Zira 3. Ordu Komutanı Hasan İzzet Paşa,  Ruslara karşı,  Kasım ayında Köprüköy ve Azap Muharebelerini kazandıktan sonra harekâta devam etmiş olsaydı, Sarıkamış’ı ele geçirmesi kuvvetle muhtemeldi.  Böylece Aralık ayında gerçekleştirilmek zorunda kalınan   “Sarıkamış hareketine”  gerek kalmayabilirdi. Ancak Hasan İzzet Paşa, harekete devam etmeyip,  orduyu Erzurum’a çekerek savunma taktiği uygulama yoluna gitmişti. 

Enver Paşa, ordunun geri çekilmesi olayına çok kızmıştır. Çünkü bu hareketi çok önemsiyordu.   Hasan İzzet Paşa’nın, ordunun kış taarruzuna hazır olmadığını, savunmada kalarak, her türlü hazırlık yapıldıktan sonra ilkbaharda harekete geçilmesi görüşünü beyan etmesi üzerine, Enver Paşa hiddetlenerek  “ Hocam olmasaydın seni idam ettirirdim”. diyecektir. Bu duruma daha fazla dayanamayan Hasan İzzet Paşa, ordu komutanlığından istifa ederek İstanbul’a dönmek zorunda kalmıştır. 
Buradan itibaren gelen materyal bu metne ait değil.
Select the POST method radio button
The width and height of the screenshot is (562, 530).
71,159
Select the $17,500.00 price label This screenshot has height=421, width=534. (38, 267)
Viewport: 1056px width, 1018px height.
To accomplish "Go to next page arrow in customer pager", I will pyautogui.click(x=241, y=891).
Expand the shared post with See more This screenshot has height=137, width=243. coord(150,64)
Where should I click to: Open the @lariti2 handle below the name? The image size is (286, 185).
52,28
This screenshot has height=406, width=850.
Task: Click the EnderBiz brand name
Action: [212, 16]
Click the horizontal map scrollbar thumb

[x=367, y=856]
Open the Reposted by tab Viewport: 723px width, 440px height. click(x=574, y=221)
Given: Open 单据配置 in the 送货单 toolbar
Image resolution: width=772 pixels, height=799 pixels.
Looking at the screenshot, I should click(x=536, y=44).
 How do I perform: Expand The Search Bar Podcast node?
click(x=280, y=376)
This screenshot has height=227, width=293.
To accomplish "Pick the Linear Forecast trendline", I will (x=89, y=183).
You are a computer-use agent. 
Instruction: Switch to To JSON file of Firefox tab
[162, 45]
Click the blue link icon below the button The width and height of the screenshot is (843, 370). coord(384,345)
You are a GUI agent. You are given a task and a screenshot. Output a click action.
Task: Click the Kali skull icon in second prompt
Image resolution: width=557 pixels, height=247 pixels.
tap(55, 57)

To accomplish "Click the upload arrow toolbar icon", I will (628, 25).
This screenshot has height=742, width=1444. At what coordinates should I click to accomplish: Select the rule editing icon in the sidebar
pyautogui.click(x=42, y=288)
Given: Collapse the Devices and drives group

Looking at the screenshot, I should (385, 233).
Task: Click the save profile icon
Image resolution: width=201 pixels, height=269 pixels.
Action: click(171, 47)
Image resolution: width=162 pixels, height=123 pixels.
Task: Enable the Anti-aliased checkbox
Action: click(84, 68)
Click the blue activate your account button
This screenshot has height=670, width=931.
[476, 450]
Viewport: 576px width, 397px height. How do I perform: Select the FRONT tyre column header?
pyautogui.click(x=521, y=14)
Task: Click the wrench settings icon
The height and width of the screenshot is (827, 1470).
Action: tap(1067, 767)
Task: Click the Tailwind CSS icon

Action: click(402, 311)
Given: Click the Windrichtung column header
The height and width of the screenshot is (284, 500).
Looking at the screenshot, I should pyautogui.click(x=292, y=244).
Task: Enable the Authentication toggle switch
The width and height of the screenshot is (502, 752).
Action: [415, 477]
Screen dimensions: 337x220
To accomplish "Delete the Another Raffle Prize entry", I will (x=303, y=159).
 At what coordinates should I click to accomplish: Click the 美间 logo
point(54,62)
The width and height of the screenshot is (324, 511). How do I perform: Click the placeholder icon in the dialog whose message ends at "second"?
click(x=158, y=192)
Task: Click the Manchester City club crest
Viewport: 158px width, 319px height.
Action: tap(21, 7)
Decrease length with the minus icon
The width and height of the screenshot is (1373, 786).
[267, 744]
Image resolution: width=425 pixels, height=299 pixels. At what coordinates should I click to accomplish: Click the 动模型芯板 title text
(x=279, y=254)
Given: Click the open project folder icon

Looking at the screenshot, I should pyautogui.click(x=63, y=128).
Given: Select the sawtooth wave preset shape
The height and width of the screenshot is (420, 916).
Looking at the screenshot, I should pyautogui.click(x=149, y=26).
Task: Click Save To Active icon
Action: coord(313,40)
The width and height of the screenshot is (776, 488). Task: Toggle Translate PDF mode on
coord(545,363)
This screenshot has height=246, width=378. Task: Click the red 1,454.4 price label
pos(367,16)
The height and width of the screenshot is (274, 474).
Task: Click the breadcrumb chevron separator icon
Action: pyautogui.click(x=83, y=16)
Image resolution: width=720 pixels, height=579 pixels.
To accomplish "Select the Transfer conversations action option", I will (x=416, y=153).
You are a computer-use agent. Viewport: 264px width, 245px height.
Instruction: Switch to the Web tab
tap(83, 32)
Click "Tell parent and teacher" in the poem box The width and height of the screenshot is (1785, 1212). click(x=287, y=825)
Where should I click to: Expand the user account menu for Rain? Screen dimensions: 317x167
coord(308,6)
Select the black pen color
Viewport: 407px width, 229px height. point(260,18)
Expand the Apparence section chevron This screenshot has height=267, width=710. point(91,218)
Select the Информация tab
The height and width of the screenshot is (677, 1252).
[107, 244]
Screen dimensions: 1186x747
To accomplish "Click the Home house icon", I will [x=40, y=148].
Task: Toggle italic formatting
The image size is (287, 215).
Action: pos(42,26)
Enver Paşa, cephe hattındaki son durumu durumu tetkik ettirmek maksadıyla bölgeye, Albay Hafız Hakkı Beyi gönderecektir. Hemen bölgeye gelen Hafız Hakkı Beyin incelemeleri sonunda verdiği rapor, “hareketin yapılmasına herhangi bir engel yoktur” şeklindedir. Enver Paşa , vakit kaybetmeden bölgeye gelerek 3. Ordu Komutanlığını üzerine almış ve hakaret için hazırlıkları hızlandırmıştı.  Sahada bulunan komutanların büyük kısmı, hareketin hiç olmasa birkaç ay ertelenmesi yönündeki tekliflerini de dikkate almayarak saldırı emrini vermiştir.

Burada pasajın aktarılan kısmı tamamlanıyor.